Stored data entries
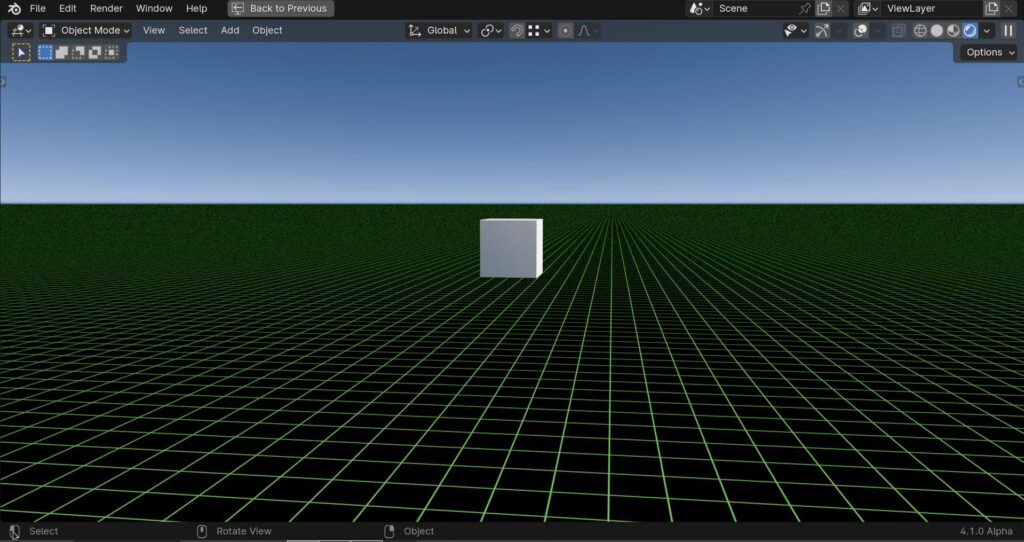
Task: Open Global transform orientation dropdown
Action: 439,31
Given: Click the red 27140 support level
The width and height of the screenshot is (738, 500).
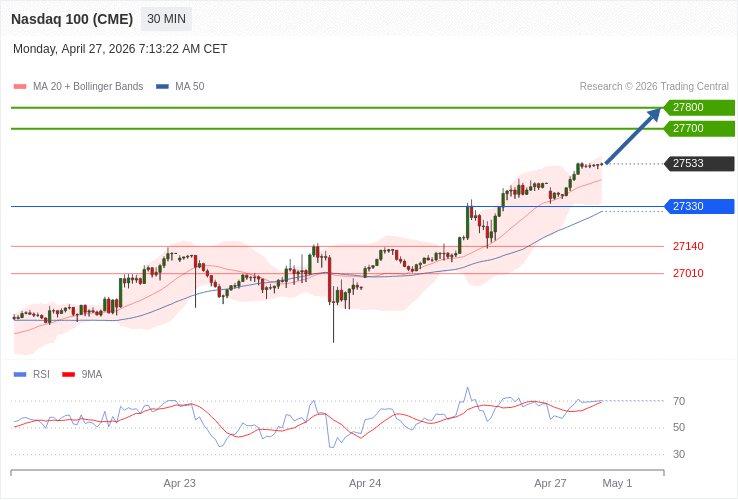Looking at the screenshot, I should click(688, 246).

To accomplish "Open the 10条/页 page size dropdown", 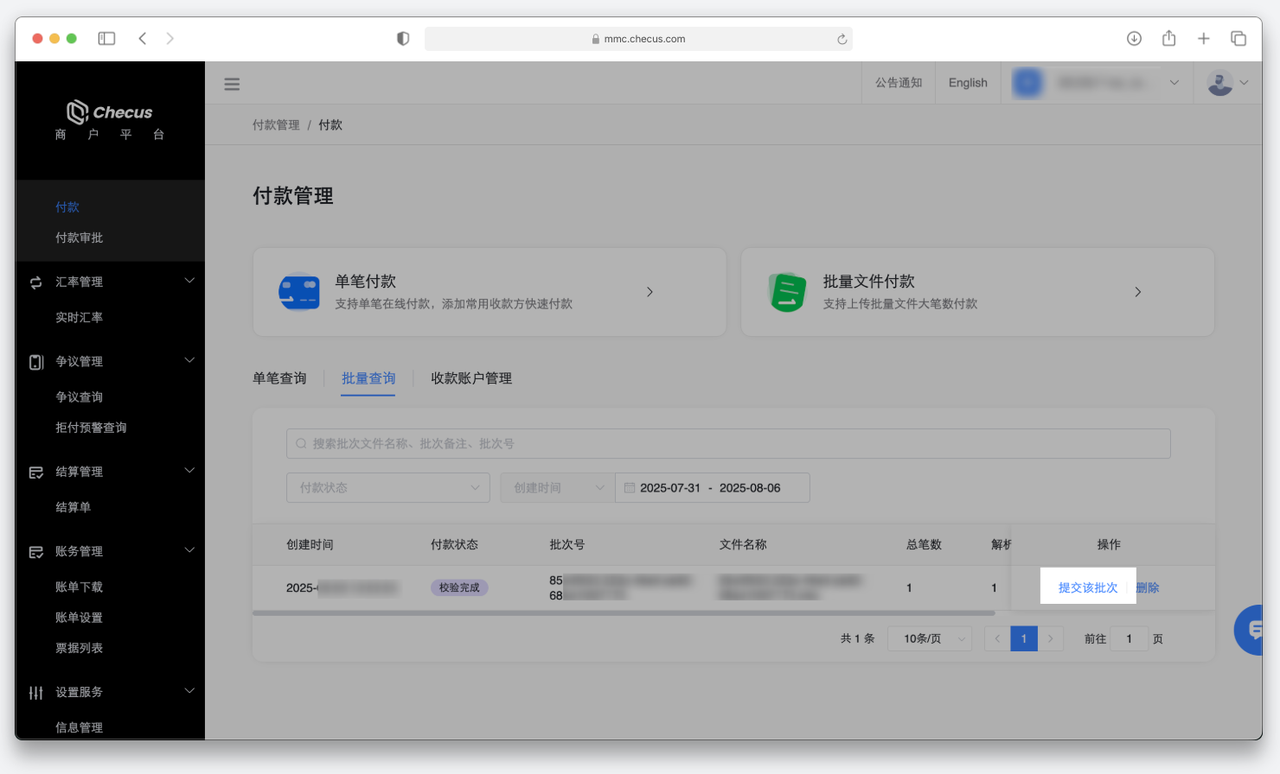I will (929, 639).
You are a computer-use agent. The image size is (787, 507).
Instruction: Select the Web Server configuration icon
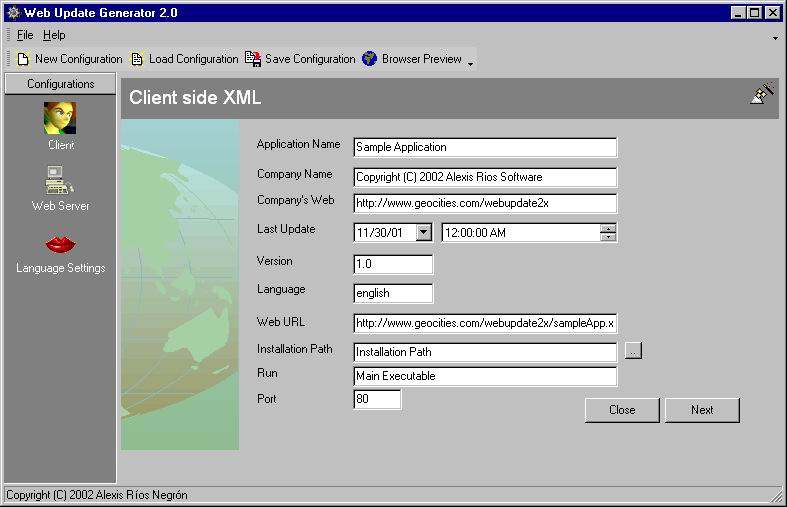click(x=60, y=181)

> _YOUR TASK_:
Nothing but the lines from the one containing "You are a computer-use" through the last line of the records above should appear, each repeated exactly, with no pictures.

> _YOUR SOLUTION_:
You are a computer-use agent. The image size is (787, 507).
Instruction: Select the Web Server configuration icon
click(x=60, y=181)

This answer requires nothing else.